* Passage given
20 March 2014
by Elaine Fahey and Maria Weimer
The European Court of Justice does not make law per se, but it has to make many choices, and it has to make them fast and within page limits. Advocate General Eleanor Sharpston’s visit to the Architecture of Postnational Rule-Making Project at the University of Amsterdam clarified her perspective.
In her talk in the Architecture Dialogue Series at the University of Amsterdam AG Sharpston engaged with an intense debate in recent academic publications on the legitimacy of the European Court of Justice, and its alleged judicial activism. She made a plea to judge the Court in its complex, imperfect legal and practical context. Reform of the procedures and functioning of the Court is urgent, as it has a direct impact on both the quality and legitimacy of the EU’s highest Court.
The AG’s response to the question raised in the title of her talk ‘Does the EU Court of Justice make law?’ can be summarized as follows. It usually does not. Instead, the Court often has to choose a legal meaning from a range of possible meanings, beginning with its teleological approach to interpretation. In doing so, it is confined to the ‘parameters’ of EU legislation and legal adjudication, namely the circumstances of the particular case, the parties’ submissions, and the text of the law, which is often the result of a compromise carrying with it either an accidental or deliberate ambiguity, something wholly unforeseen. Under these circumstances, ‘it is almost inevitable for the Court to go beyond the bare text.’ ‘No court works in a vacuum,’ emphasized Sharpston. And, yet, according to her, interpretative choices whilst sticking to the limits of the law’s text is not law making, but merely ‘law exposition.’ While this is arguably walking a tightrope, the AG defined what in her view are acceptable criteria for making judicial interpretative choices. On the basis of the preamble, the legislative history and the text, the Court can acceptably make a teleological interpretation to overcome legislative ambiguity. However, what is not acceptable in Sharpston’s view is to write a completely different notion from what the text says or to second-guess the legislature. By contrast, the Treaty text was often not ambiguous but rather simply ‘bare’. She thus sought to contrast law-making, law-exposition and ‘plugging the gaps’.

* Information supplied
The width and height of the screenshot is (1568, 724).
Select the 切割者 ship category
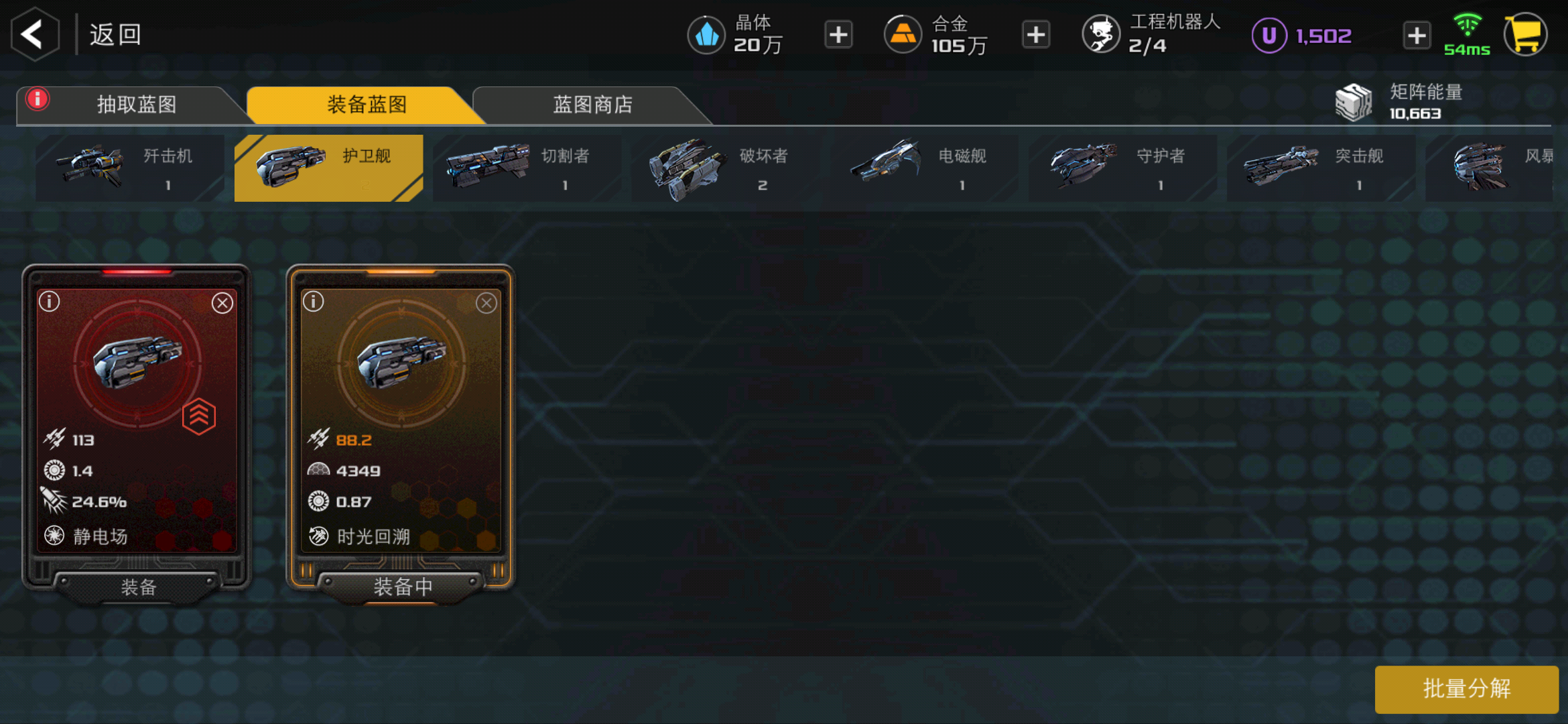[x=527, y=168]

* Work to complete
Please continue the article on Advocate General Sharpston's talk about whether the EU Court of Justice makes law, starting after its final sentence.

* Written response
The difficulty of rules not spelling out the conditions of their application is of course not new but it may raise particular challenges. One such case is the decision of the Court in Sturgeon according to the AG. This case concerned the legal interpretation of time limits for passenger compensation under the Air Passenger Regulation. The AG emphasized that several preliminary references had arisen under this EU law on account of ambiguities in legislative drafting. Sturgeon was one such prominent reference. This case afforded the AG the opportunity to reflect more broadly and engage in a lively discussion upon two ‘bookend’ Introduction and Epilogue contributions to the recent publication ‘Judging the Judges’. The publication involved Judge Koen Lenaerts and Prof. Joseph Weiler examining the legitimacy of the interpretive practices of the Court of Justice. Sharpston spoke candidly about the conflicting assessment by Lenaerts and Weiler of her Opinion in the Sturgeon decision. In that case, Lenaerts was President of the chamber of the Court which did not follow her Opinion. Her Opinion was crystal clear on the impermissibility on separation of powers grounds of the ‘creation’ of certain time limits, neatly put as follows: ‘The Community legislator can select a particular time-limit… The Court cannot.’ Her cautious approach met the approval of Weiler but not of the Court itself. Lenaert’s formalistic justification of the Court nonetheless filling the gap with an explicit time limit could be seen to intrude upon the legislator’s prerogatives.
Finally, the AG offered many interesting insights into the practical workings of the Court during the lively question and answer session. ‘We are running the system at its limits,’ she said. It was under tremendous pressure to write important legal opinions in very limited time periods. Similarly, there was an allocation to each AG of a limited number of printed pages per case– in order to allow translators to manage their workload, which nonetheless impacted upon the reasoning, and more fundamentally, the legitimacy of the Court. Members of the audience posed questions as to how the Court could limit its caseload or introduce dissenting judgments so as to ameliorate the quality of its work.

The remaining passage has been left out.